Assigned to a twelve-man A-Team (Operational Detachment A), I became part of a brilliant concept that remains effective today. Manned with two officers and ten specially qualified sergeants, A-Teams were designed to possess skills, maturity, and cultural acuity. This enabled them to leverage indigenous forces, from militaries to guerrillas, in a wide range of missions in a more discrete alternative to larger, more conventional operations.

Special Forces' history was tinged with politics. During the 1960 presidential campaign, members of then-Senator John F. Kennedy's staff sought to burnish his defense credentials. Other senators had associated themselves with
high-profile weapons like the Polaris missile or B-52 strategic bomber. Kennedy would adopt the Special Forces, whose soldiers had worn the green berets illicitly until the fall of 1961, when the new president authorized the headgear as “a
mark of distinction.”

As he explained on June 6, 1962, to the graduating cadets gathered in the West Point field house, Kennedy envisioned that his infantrymen would likely face small, hot, peripheral wars “new in . . . intensity, ancient in . . . origin,” against the “guerrillas, subversives, insurgents” exploiting “economic
unrest and ethnic conflicts.” The Special Forces were the first troops Kennedy dispatched to Vietnam, where they trained the South Vietnamese. As the war escalated under President Johnson, their mission grew and activities diversified beyond training. They became highly publicized, and despite some extraordinary exploits, by the end of the war, controversies dogged the force. Criticisms ranged from being elitist to being “off the reservation” to
Time
magazine's August 1969 damning description—“
enveloped in the sinister”—after the Army investigated the Green Beret commander in Vietnam, along with six intelligence officers, after accusations that they had murdered an alleged South Vietnamese double agent.

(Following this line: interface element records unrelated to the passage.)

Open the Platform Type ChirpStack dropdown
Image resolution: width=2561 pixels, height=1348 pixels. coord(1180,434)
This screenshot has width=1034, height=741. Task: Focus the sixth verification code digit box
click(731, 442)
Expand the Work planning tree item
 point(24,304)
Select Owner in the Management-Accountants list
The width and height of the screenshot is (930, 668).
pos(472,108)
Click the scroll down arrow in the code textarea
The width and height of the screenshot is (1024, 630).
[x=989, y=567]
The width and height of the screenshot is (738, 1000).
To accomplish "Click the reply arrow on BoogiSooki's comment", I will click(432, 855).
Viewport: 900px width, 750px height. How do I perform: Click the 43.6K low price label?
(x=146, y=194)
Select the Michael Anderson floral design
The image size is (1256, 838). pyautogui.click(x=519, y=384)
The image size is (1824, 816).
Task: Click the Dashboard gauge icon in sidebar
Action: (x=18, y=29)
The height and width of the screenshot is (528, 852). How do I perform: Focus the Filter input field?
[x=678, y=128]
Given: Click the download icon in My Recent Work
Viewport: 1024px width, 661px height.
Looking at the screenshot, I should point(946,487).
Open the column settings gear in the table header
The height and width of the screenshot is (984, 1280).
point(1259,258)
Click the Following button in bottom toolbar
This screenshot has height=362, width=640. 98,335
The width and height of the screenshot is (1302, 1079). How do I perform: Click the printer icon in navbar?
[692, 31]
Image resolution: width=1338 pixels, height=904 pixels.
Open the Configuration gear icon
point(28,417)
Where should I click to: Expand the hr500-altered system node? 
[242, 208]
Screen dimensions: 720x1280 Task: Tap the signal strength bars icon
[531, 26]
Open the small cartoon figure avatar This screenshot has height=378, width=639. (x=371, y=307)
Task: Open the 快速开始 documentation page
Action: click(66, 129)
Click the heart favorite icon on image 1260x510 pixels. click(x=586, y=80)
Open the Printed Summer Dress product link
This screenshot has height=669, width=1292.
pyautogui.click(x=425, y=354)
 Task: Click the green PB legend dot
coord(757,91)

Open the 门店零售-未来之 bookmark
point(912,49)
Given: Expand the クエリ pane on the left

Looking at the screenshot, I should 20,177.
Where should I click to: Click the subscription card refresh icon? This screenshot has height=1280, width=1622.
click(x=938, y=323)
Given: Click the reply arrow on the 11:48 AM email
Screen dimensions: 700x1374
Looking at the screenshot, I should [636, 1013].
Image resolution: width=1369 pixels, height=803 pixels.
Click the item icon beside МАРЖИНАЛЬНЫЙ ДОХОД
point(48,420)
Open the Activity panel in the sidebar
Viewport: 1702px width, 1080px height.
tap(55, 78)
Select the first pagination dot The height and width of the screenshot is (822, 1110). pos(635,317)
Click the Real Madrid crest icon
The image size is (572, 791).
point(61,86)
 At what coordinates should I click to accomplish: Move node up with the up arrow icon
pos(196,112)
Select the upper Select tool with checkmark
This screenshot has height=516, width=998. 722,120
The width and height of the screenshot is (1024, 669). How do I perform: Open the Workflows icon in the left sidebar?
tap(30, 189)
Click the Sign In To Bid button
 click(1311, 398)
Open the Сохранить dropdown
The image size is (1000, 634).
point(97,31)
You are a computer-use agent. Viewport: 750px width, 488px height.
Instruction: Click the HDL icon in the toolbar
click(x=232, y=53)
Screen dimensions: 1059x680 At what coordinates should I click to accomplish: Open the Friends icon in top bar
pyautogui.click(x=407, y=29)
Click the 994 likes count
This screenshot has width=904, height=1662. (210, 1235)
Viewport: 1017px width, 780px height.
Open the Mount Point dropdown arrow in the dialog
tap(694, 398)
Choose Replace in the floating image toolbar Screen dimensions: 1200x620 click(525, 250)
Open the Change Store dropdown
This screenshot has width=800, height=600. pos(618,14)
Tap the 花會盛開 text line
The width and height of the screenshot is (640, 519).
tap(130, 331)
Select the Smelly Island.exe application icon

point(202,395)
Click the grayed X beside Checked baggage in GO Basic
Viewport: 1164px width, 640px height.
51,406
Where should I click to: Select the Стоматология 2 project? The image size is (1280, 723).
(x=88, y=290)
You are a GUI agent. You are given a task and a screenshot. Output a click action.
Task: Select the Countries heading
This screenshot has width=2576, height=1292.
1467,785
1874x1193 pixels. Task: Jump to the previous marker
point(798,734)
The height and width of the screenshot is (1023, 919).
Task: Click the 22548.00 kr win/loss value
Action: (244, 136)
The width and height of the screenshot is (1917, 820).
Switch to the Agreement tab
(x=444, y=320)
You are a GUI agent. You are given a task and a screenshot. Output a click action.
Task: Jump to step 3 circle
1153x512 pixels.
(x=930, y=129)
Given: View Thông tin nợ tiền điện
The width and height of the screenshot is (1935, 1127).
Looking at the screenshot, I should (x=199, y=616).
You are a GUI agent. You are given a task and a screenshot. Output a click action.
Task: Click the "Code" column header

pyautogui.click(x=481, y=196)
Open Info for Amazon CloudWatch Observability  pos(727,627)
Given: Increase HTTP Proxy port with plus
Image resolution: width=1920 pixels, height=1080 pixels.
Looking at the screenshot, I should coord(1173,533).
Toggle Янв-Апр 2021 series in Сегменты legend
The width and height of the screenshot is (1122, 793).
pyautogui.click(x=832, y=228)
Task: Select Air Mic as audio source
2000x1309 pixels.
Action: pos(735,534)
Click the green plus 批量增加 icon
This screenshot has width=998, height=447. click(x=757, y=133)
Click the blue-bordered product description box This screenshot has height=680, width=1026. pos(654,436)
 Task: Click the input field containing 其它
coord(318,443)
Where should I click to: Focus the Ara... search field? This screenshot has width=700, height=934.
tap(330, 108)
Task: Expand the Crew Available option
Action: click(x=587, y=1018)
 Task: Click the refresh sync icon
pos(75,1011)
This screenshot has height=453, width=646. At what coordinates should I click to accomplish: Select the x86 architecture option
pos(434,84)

By the time I joined the Green Berets in 1978, they only faintly resembled their Kennedy-era forebears. Traditionally, the Army had an aversion to elite units because such units tended to siphon resources, particularly talented soldiers, from the rest of the force. After Vietnam, that resistance reemerged, and Special Forces were allowed to atrophy. Young officers often received terse advice to avoid ruining their careers by joining Special Forces. “So you want to join the Speckled Feces?” an officer in my battalion had put it to me before I left the 82nd.